First, some background: my strong feelings here are actually based on an 
experience I had a long time ago when helping someone with some C++ 
programming homework.  They were baffled because when I helped them the 
programs compiled, but then as soon as they tried it on their own it 
didn't.  The issue was that I had replicated my own autotools-friendly 
directory structure for them (at the time, "~/bin", "~/include", 
"~/lib", "~/etc", and so on managed with GNU stow) onto their machine 
and edited their shell setup to include them appropriately.  But, as 
soon as I was finished, they "cleaned up" the "mess" I had left behind, 
and thereby removed all of their build dependencies.  This was on a 
shared university build server, before the days of linux as a friendly, 
graphical operating system which encouraged you to look even more 
frequently at your home directory, so if anything I suspect the 
likelihood that this is a problem would be worse now.  Since cleaning up 
my own home directory, of course, I find that I appreciate the lack of 
visual noise in Nautilus et. al. as well.
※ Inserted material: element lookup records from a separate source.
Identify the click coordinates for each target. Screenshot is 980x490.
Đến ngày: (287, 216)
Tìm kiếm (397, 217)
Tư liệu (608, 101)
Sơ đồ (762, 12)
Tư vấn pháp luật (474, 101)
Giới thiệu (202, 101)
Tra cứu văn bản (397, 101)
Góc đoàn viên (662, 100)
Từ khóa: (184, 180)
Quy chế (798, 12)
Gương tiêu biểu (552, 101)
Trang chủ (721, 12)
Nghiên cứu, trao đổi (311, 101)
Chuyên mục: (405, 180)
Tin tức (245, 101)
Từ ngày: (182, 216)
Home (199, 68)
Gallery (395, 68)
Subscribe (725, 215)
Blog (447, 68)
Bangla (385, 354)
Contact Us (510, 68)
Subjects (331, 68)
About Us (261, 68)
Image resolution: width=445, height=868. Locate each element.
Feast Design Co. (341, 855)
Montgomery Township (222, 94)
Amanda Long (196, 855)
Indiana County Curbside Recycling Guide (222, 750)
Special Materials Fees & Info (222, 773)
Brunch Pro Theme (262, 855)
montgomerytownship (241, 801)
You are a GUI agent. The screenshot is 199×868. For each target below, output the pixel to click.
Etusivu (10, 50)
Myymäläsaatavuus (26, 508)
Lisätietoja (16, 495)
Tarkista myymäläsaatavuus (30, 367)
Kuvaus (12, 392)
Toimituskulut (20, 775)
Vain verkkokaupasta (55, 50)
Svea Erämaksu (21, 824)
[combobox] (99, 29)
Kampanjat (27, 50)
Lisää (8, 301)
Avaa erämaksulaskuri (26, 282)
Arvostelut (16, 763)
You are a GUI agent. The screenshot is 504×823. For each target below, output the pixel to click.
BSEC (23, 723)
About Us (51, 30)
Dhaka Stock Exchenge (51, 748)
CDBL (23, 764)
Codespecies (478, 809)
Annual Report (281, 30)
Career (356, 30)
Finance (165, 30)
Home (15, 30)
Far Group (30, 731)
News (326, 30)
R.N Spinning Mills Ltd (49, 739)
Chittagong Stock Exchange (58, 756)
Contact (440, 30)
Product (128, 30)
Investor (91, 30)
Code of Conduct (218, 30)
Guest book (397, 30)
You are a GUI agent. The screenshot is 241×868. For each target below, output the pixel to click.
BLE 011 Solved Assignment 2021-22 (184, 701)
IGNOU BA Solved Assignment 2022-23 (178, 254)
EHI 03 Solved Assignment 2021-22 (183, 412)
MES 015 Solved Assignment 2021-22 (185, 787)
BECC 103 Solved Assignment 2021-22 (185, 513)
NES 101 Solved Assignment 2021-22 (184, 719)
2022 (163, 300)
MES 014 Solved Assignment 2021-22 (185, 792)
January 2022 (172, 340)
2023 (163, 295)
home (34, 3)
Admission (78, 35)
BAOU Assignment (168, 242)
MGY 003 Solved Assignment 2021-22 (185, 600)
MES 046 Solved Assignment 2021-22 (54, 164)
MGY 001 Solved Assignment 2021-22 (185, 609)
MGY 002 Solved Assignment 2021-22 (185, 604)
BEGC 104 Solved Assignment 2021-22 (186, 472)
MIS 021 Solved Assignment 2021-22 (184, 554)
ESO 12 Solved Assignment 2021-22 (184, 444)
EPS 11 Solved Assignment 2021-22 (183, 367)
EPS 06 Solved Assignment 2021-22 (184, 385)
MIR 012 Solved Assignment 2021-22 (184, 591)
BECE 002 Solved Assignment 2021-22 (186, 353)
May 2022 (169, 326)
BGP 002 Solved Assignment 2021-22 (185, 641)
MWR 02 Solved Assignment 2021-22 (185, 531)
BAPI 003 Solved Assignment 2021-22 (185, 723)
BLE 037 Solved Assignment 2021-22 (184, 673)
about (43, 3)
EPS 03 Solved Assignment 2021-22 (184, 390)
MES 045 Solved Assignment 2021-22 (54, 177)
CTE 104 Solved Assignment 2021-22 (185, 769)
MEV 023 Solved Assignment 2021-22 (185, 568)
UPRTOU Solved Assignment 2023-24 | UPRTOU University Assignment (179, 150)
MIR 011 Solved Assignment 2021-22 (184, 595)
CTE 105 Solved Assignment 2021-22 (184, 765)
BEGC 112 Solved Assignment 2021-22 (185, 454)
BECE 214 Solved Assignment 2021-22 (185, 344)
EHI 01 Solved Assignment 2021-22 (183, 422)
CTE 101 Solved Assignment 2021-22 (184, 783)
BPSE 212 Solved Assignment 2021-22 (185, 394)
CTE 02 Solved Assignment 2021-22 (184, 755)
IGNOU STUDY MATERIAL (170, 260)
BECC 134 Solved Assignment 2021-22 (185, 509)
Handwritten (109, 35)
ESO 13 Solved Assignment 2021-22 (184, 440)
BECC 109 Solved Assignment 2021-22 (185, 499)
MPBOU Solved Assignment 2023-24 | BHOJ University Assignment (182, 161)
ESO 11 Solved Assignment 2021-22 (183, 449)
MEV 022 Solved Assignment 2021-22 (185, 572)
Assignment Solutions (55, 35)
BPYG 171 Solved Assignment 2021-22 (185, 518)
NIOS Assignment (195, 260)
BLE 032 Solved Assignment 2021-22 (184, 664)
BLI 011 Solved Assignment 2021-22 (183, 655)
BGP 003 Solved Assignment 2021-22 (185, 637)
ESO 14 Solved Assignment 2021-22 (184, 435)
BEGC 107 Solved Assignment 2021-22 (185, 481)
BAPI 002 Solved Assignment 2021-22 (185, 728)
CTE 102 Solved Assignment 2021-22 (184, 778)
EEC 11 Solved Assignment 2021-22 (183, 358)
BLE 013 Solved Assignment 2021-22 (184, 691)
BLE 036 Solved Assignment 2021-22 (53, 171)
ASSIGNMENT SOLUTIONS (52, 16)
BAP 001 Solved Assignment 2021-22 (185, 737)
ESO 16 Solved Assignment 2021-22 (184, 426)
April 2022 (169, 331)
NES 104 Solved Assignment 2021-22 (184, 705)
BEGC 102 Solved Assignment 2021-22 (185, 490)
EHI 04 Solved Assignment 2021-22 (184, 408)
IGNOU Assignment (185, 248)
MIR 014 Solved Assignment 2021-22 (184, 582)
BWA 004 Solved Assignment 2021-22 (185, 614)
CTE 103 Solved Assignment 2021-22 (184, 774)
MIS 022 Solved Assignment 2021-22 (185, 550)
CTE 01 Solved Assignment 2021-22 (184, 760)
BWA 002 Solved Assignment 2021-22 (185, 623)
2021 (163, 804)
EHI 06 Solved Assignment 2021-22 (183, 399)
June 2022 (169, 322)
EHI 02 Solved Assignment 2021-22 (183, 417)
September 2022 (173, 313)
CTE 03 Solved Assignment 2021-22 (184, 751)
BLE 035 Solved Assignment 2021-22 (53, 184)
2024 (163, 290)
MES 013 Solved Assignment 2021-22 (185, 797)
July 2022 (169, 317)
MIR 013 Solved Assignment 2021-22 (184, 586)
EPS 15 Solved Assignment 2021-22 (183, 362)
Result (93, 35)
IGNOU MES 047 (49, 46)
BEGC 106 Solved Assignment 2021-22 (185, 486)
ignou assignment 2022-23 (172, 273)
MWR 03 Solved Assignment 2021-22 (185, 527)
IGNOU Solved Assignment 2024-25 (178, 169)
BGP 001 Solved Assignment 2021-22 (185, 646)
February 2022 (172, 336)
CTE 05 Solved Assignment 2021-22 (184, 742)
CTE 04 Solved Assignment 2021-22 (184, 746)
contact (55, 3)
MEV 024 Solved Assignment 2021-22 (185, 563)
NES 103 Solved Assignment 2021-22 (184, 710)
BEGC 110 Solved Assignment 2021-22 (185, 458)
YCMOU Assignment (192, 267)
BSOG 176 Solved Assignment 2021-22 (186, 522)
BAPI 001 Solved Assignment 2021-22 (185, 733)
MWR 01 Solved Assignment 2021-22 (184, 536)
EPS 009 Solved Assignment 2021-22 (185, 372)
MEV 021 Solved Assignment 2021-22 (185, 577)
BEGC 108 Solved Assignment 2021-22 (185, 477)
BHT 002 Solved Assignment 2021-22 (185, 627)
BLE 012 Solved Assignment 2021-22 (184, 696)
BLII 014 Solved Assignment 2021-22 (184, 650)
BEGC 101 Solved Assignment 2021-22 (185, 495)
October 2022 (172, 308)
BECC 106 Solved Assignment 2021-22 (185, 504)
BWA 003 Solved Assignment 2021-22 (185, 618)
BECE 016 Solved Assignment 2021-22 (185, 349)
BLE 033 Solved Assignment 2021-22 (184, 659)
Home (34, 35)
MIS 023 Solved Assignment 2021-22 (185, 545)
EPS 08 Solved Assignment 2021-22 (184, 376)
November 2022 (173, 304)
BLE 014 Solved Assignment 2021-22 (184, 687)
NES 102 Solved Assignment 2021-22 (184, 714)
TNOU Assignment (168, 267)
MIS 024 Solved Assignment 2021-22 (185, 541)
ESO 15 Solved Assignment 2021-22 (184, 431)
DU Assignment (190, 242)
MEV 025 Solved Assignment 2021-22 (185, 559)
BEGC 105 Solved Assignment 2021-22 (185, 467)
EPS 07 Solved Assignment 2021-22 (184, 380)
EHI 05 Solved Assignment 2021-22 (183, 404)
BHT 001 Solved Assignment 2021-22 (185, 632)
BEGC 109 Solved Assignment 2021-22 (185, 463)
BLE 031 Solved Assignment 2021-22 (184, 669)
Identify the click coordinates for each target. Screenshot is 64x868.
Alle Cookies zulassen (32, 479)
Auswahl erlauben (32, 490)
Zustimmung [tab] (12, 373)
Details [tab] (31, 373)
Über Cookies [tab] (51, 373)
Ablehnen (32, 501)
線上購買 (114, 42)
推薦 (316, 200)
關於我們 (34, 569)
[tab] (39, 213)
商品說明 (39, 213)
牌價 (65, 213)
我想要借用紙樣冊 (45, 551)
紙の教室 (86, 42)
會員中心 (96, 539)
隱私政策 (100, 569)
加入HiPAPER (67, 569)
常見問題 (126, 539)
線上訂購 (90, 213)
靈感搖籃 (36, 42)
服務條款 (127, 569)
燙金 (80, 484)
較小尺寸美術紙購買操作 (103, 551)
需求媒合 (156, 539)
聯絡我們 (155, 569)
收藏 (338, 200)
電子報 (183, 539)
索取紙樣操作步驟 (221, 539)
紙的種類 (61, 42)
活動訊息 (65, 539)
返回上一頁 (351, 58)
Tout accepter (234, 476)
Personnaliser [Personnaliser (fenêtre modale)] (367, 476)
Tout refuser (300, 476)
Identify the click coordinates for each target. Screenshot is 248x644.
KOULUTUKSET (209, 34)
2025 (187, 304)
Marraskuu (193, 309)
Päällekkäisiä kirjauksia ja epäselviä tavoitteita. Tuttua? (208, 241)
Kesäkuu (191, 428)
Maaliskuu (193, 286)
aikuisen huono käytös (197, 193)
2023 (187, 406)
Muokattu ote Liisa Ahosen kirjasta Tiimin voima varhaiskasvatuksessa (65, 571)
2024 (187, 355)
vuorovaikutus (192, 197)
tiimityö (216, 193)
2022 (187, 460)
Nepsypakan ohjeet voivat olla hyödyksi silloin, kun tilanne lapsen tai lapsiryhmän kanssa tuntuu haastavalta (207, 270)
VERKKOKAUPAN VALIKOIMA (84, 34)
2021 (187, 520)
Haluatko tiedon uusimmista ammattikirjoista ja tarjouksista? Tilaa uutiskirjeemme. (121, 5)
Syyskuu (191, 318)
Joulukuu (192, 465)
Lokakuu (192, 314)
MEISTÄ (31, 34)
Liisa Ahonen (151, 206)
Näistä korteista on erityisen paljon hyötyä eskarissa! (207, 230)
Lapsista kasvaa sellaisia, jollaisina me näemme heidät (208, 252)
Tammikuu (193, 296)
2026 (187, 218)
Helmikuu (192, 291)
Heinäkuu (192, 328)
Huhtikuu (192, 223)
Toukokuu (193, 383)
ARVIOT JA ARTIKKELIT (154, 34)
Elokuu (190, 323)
Also, while I obviously think all tools should work this way, I think 
that Python in particular will attract an audience who is learning to 
program but not necessarily savvy with arcane nuances of filesystem 
layout, and it would be best if those details were abstracted.


My concern here is for the naive python developer reading installation 
instructions off of a wiki and trying to get started with Twisted 
development.  Seeing a directory created in your home directory (or, as 
the case may be, 3 directories, "bin", "lib", and "include") is a bit of 
a surprise.  They don't actually care where the files in their installed 
library are, as long as they're "installed", and they can import them. 
However, they may care that clicking on the little house icon now shows 
not "Pictures", "Movies", etc, but "lib" (what's a 'lib'?) "bin" (what's 
a bin?  is that like a box where I throw my stuff?) "share" (I put my 
stuff in "share", but it's not shared.  Wait, I'm supposed to put it in 
"Public"?).
 Briefly, "lib" is not the only directory participating in this 
convention;
you've also got the full complement of other stuff that might go into 
an
installation like /usr/local.  So, while "lib" might annoy me a 
little, "bin
etc games include lib lib32 man sbin share src" is going to get ugly 
pretty
fast, especially if this is what comes up in Finder or Nautilus or 
Explorer

every time I open a window.


Unless I misread the PEP, there's only going to be a lib subdirectory.
Python packages don't put stuff in other places AFAIK.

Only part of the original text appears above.